◆ Directions for this task
Please reproduce all of the data below word for word, keeping every line in its original order.

◆ Task inputs

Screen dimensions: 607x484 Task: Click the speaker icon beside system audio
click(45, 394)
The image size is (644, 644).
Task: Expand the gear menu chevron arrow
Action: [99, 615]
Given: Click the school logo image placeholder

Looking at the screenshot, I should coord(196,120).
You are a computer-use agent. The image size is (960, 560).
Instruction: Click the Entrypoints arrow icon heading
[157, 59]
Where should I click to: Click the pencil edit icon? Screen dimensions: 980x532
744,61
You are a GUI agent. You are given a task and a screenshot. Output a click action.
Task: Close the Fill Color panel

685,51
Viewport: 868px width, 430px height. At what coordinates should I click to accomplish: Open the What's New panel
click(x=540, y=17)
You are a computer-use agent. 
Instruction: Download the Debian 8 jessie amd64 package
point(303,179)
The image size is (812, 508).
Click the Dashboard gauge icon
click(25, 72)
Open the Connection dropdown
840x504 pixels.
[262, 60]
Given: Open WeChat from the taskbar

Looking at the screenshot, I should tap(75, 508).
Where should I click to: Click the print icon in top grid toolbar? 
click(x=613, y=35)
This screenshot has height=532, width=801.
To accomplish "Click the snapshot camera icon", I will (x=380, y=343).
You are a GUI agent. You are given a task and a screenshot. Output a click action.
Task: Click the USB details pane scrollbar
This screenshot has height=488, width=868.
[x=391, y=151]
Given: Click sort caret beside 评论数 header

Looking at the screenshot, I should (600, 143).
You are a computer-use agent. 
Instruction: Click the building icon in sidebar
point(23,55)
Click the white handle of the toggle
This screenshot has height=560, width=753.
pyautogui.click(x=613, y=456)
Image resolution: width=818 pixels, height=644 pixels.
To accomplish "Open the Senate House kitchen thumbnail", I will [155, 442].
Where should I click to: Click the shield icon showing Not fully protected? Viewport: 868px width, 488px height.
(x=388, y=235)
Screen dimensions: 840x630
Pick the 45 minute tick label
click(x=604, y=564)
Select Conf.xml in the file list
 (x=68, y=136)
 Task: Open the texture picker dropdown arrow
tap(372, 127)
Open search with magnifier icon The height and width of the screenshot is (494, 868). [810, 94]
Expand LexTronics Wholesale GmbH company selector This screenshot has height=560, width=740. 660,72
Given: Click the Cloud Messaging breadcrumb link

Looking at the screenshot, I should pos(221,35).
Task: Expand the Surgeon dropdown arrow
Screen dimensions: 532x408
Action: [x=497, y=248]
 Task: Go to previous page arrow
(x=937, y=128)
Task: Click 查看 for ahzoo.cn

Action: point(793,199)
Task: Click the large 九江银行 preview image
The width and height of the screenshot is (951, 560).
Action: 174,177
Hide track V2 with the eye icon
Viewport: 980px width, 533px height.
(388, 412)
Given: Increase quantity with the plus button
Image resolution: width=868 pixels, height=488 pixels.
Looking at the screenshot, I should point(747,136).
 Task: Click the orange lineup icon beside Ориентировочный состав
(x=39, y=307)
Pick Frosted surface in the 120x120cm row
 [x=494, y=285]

◆ Result for this task
Screen dimensions: 607x484 Task: Click the speaker icon beside system audio
click(45, 394)
The image size is (644, 644).
Task: Expand the gear menu chevron arrow
Action: [99, 615]
Given: Click the school logo image placeholder

Looking at the screenshot, I should coord(196,120).
You are a computer-use agent. The image size is (960, 560).
Instruction: Click the Entrypoints arrow icon heading
[157, 59]
Where should I click to: Click the pencil edit icon? Screen dimensions: 980x532
744,61
You are a GUI agent. You are given a task and a screenshot. Output a click action.
Task: Close the Fill Color panel

685,51
Viewport: 868px width, 430px height. At what coordinates should I click to accomplish: Open the What's New panel
click(x=540, y=17)
You are a computer-use agent. 
Instruction: Download the Debian 8 jessie amd64 package
point(303,179)
The image size is (812, 508).
Click the Dashboard gauge icon
click(25, 72)
Open the Connection dropdown
840x504 pixels.
[262, 60]
Given: Open WeChat from the taskbar

Looking at the screenshot, I should tap(75, 508).
Where should I click to: Click the print icon in top grid toolbar? 
click(x=613, y=35)
This screenshot has height=532, width=801.
To accomplish "Click the snapshot camera icon", I will (x=380, y=343).
You are a GUI agent. You are given a task and a screenshot. Output a click action.
Task: Click the USB details pane scrollbar
This screenshot has height=488, width=868.
[x=391, y=151]
Given: Click sort caret beside 评论数 header

Looking at the screenshot, I should (600, 143).
You are a computer-use agent. 
Instruction: Click the building icon in sidebar
point(23,55)
Click the white handle of the toggle
This screenshot has height=560, width=753.
pyautogui.click(x=613, y=456)
Image resolution: width=818 pixels, height=644 pixels.
To accomplish "Open the Senate House kitchen thumbnail", I will [155, 442].
Where should I click to: Click the shield icon showing Not fully protected? Viewport: 868px width, 488px height.
(x=388, y=235)
Screen dimensions: 840x630
Pick the 45 minute tick label
click(x=604, y=564)
Select Conf.xml in the file list
 (x=68, y=136)
 Task: Open the texture picker dropdown arrow
tap(372, 127)
Open search with magnifier icon The height and width of the screenshot is (494, 868). [810, 94]
Expand LexTronics Wholesale GmbH company selector This screenshot has height=560, width=740. 660,72
Given: Click the Cloud Messaging breadcrumb link

Looking at the screenshot, I should pos(221,35).
Task: Expand the Surgeon dropdown arrow
Screen dimensions: 532x408
Action: [x=497, y=248]
 Task: Go to previous page arrow
(x=937, y=128)
Task: Click 查看 for ahzoo.cn

Action: point(793,199)
Task: Click the large 九江银行 preview image
The width and height of the screenshot is (951, 560).
Action: 174,177
Hide track V2 with the eye icon
Viewport: 980px width, 533px height.
(388, 412)
Given: Increase quantity with the plus button
Image resolution: width=868 pixels, height=488 pixels.
Looking at the screenshot, I should point(747,136).
 Task: Click the orange lineup icon beside Ориентировочный состав
(x=39, y=307)
Pick Frosted surface in the 120x120cm row
 [x=494, y=285]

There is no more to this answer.